WRITTEN PROBLEM
Identify every line in the items below that contains the string "height", and copy each of those lines. Case counts, so a different capitalization does not match.

>>>

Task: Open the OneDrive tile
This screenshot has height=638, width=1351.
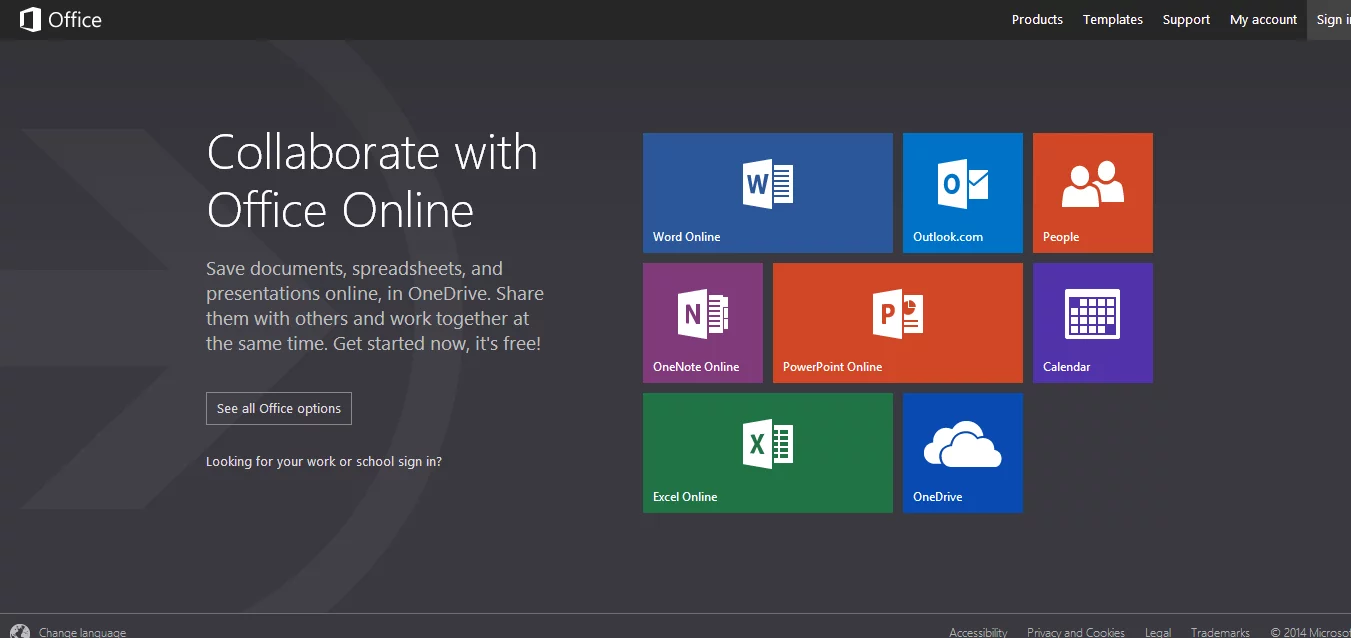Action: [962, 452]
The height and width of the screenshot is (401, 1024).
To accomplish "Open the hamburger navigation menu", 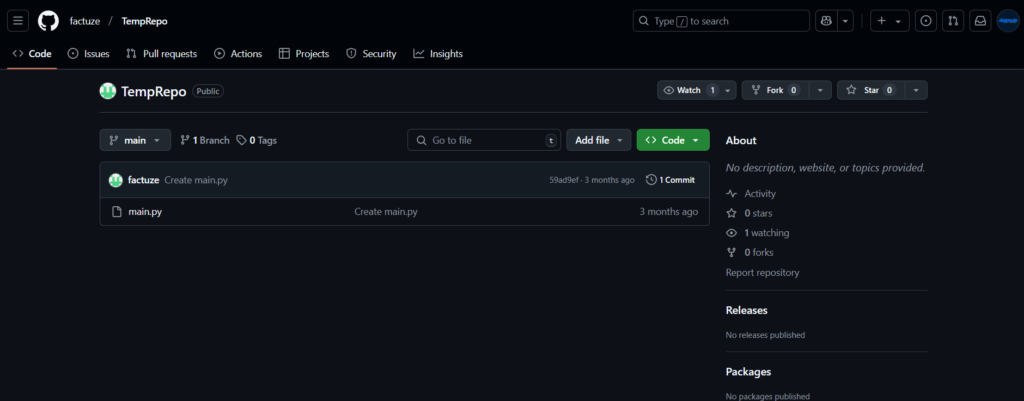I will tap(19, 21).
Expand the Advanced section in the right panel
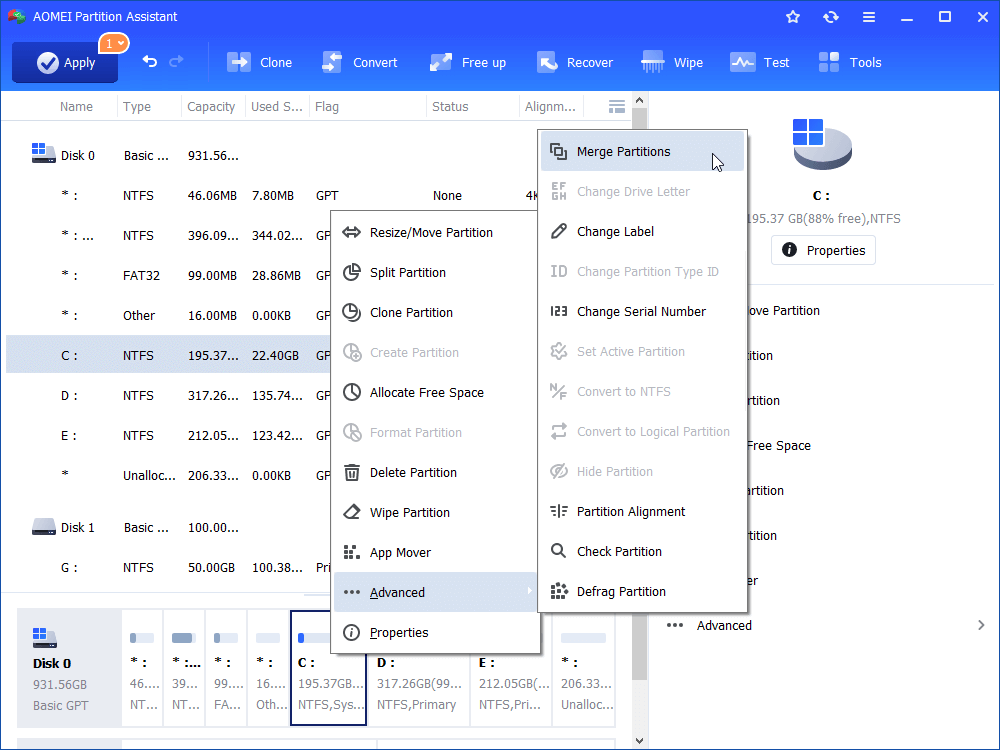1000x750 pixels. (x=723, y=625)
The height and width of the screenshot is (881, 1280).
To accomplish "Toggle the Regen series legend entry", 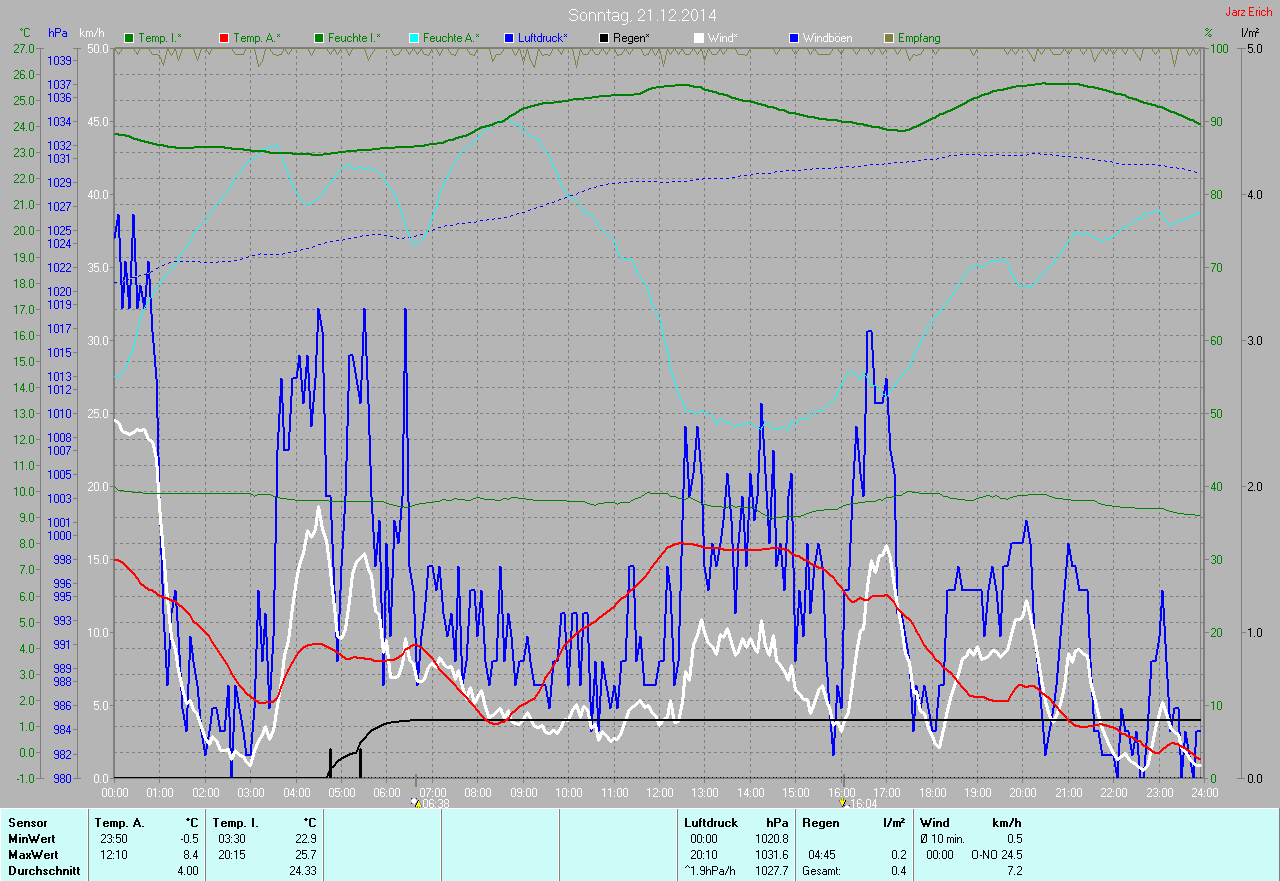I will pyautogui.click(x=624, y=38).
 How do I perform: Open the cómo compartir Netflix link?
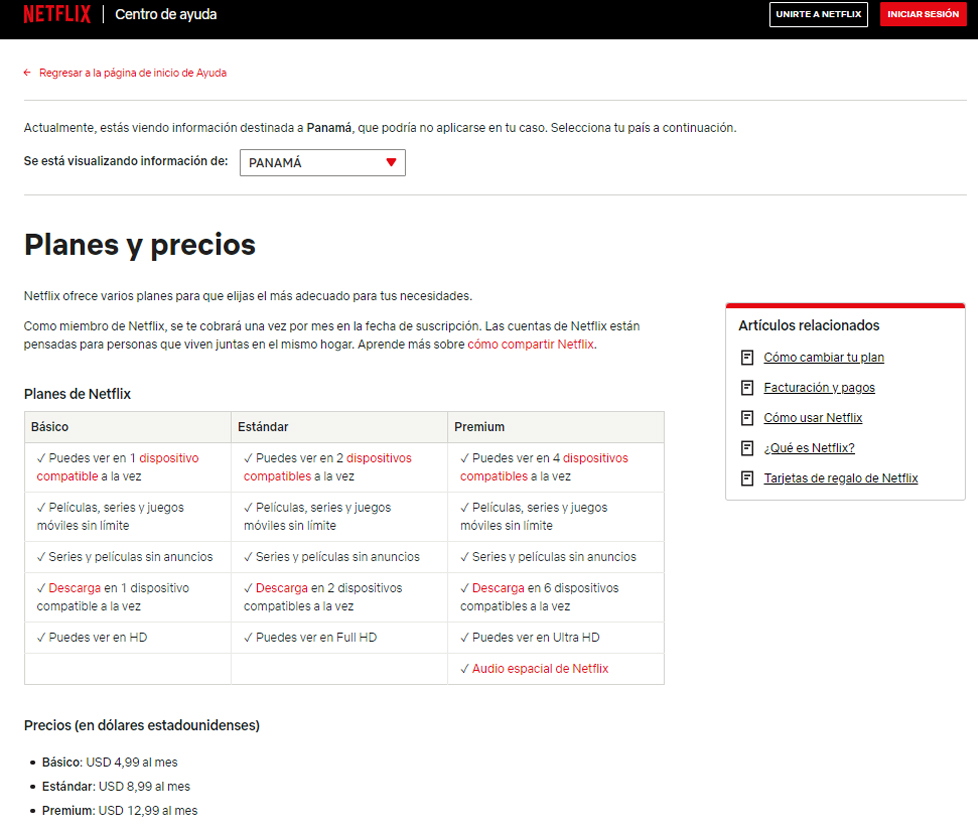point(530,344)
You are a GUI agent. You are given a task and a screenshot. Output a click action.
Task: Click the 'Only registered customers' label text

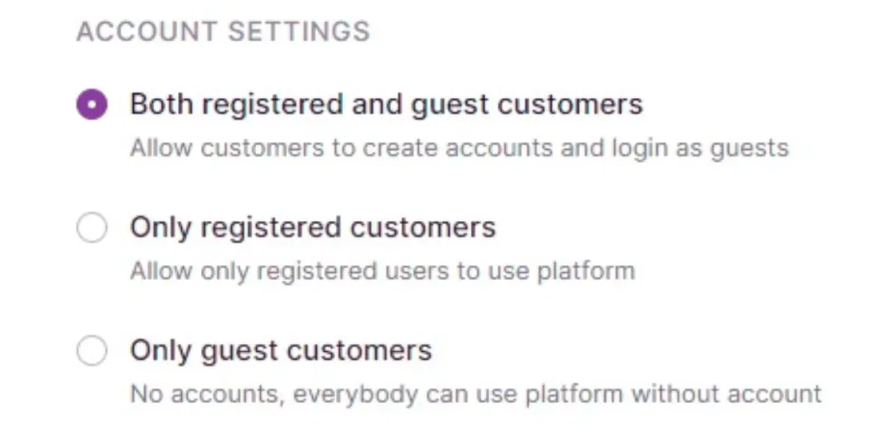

<<<

WRITTEN SOLUTION
This screenshot has height=638, width=1351.
The height and width of the screenshot is (401, 1024).
The height and width of the screenshot is (881, 1280).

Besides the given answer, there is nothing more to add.